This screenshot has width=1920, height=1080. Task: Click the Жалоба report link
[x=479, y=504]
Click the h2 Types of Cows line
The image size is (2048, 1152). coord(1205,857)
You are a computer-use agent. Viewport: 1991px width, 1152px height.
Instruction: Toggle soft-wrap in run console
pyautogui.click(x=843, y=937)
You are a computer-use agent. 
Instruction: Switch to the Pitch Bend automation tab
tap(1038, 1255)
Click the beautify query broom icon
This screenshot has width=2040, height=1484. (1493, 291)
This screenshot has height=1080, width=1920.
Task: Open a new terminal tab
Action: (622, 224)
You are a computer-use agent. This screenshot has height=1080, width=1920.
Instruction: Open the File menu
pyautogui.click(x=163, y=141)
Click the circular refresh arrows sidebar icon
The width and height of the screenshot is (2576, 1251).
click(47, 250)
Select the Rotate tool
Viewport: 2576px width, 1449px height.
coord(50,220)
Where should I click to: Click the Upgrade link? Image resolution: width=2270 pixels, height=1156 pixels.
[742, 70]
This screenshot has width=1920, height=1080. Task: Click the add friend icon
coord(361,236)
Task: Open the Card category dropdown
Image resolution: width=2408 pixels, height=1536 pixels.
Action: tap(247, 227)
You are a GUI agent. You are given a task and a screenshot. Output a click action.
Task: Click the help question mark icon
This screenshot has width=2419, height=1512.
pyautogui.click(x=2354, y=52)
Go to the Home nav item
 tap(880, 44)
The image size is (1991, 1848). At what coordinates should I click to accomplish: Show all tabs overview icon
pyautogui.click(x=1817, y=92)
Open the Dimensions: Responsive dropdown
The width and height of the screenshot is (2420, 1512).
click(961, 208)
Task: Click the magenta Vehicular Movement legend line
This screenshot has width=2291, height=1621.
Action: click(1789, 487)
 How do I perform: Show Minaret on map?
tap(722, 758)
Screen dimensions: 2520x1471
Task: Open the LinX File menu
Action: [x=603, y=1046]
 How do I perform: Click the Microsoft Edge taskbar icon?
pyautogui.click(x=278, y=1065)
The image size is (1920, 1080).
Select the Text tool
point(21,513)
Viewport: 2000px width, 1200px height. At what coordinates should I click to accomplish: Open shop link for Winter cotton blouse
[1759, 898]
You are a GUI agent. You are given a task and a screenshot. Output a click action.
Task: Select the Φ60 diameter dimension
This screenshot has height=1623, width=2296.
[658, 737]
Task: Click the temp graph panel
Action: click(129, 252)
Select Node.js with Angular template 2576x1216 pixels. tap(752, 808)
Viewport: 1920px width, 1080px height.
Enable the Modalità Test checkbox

*****

Work order. Return exactly the lines from the one containing "This screenshot has height=1623, width=2296." through the last line of the records above, both included, and nothing else.

Answer for this exercise.
This screenshot has height=1623, width=2296.
[658, 737]
Task: Click the temp graph panel
Action: click(129, 252)
Select Node.js with Angular template 2576x1216 pixels. tap(752, 808)
Viewport: 1920px width, 1080px height.
Enable the Modalità Test checkbox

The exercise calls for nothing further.